Jonathan knew a bus that would take us to Kilburn. It took for ever to come.

‘What’s the state of you?’ he said. ‘I’m not going to hurt you, am I?’ He had touched a morbid fear of mine: that those parts of me, so recently a mess of septic swelling and staple-clips, were no longer capable of functioning.

‘I don’t know. I haven’t tried since just after I got pregnant. I’ve been very celibate. Though I haven’t always been so celibate,’ I tell him, fired by some curious puritanical need to breast-beat, some hangover from the Methodist Sunday School. ‘The year I went to Italy, after your brother dismantled my character, I went through about thirty men in less than a year.’ Jonathan, as I ought to have predicted, was nobody’s conscience but his own.

‘You remind me of Jake’s joke about the cakes at the Jewish wedding,’ he said without concern. ‘Mrs Goldberg five, Mrs Goldman six, but who’s counting? Do you know that joke?’ I told him no.

In Kilburn High Road, I said to him, ‘Do you ever still do that alto singing that your mother made you do?’ Jonathan shrugged.

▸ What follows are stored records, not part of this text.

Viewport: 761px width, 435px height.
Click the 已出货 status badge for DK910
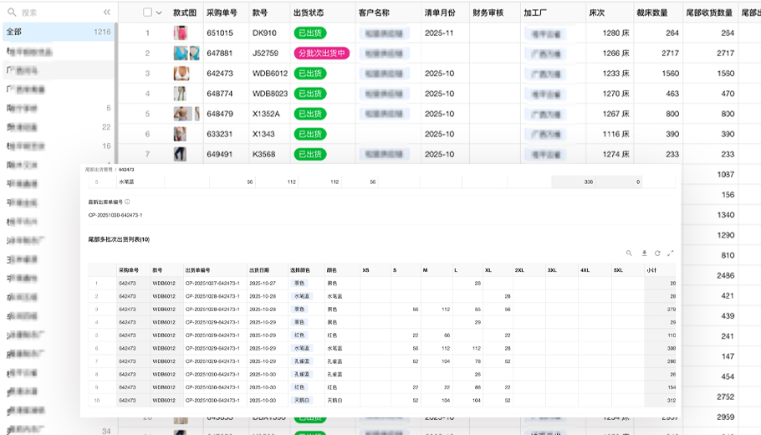pos(309,33)
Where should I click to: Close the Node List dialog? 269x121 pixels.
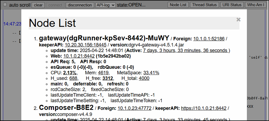238,19
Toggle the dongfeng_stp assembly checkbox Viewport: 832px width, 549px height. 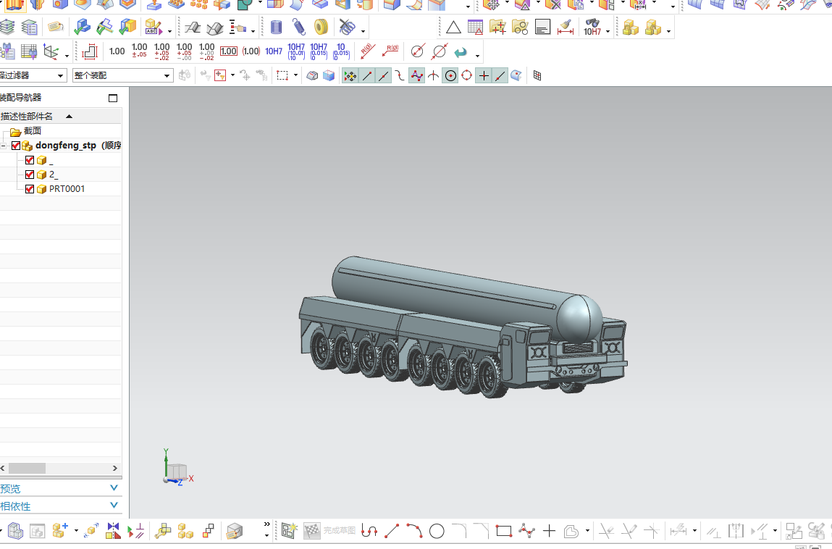point(16,146)
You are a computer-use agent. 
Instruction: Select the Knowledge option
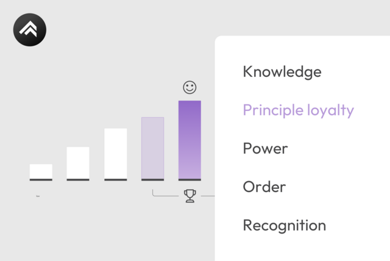point(282,71)
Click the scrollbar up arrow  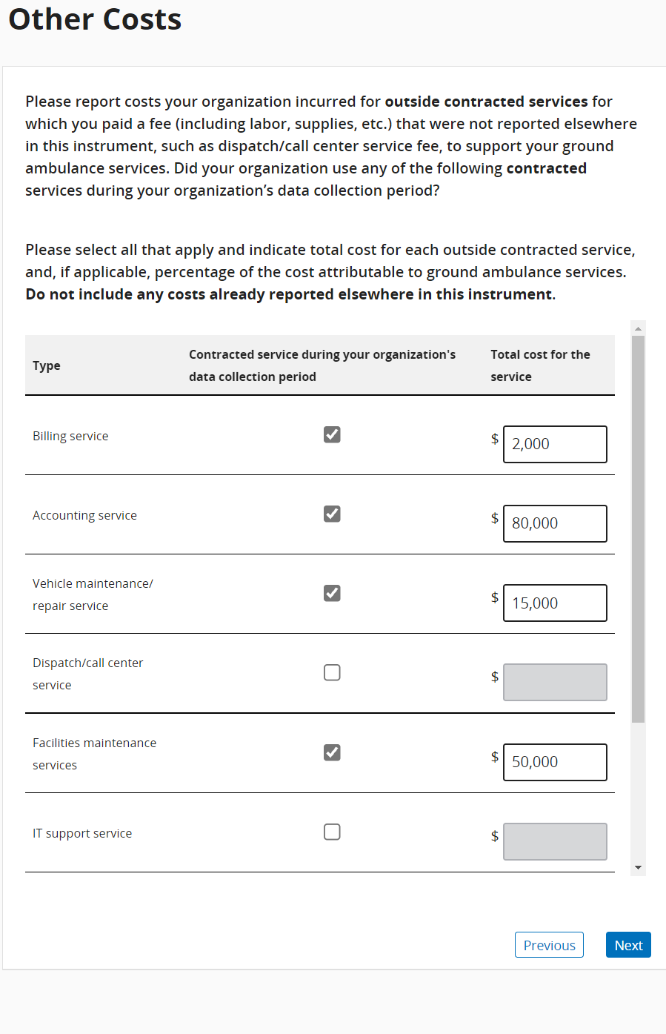(x=638, y=328)
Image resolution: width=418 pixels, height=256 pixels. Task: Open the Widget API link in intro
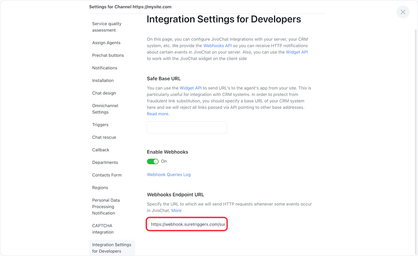coord(297,52)
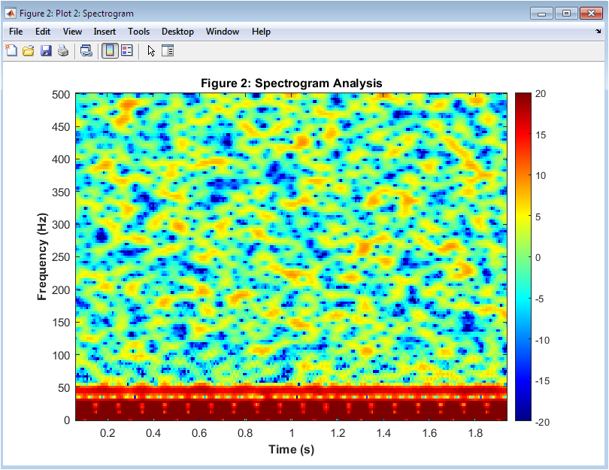
Task: Open the Help menu
Action: (x=261, y=32)
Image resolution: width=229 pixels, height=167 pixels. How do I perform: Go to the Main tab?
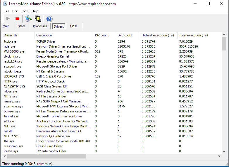(x=6, y=26)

‘It could be my party trick, I suppose,’ he said, ‘if I ever went to parties, which I don’t. In short, no. I don’t get a call for it, Kath.’

‘But I’m calling for it,’ I said.

‘You mean you want me to sing to you?’ he said incredulously.

‘Yes,’ I said, laughing.

‘What, here? In the street?’

‘Yes,’ I said.

‘Are you out of your mind?’ he said. ‘You want me to sing like a transvestite in the street? This is Kilburn, lady. Do you want six drunken Irishmen to step out of the pub and beat me to death?’ Jonathan was so solid, somehow, death seemed remote.

‘They’ll think it’s me,’ I said. Jonathan conceded and, after looking furtively over his shoulder, sang a small rustic stanza in Italian which beseeched a barefoot nymph not to disturb the dewfall on the grass. Quite unlike the usual hey nonny no.

‘I can’t sing any more of it,’ he said. ‘After that you need more voices.’

‘That was lovely,’ I said, because it was. Quite beautiful. ‘Some soothing rustic trad for us pavement bashers.’ It had got of late to unnerve me that I always walked on concrete.

‘It’s not trad. It’s Monteverdi,’ he said. Monteverdi and I shook hands across the gap and put down our cudgels.

‘I’ll tell you something you’ll hate, shall I?’ I said to him. ‘You’re cultured, Jonathan. You always were.’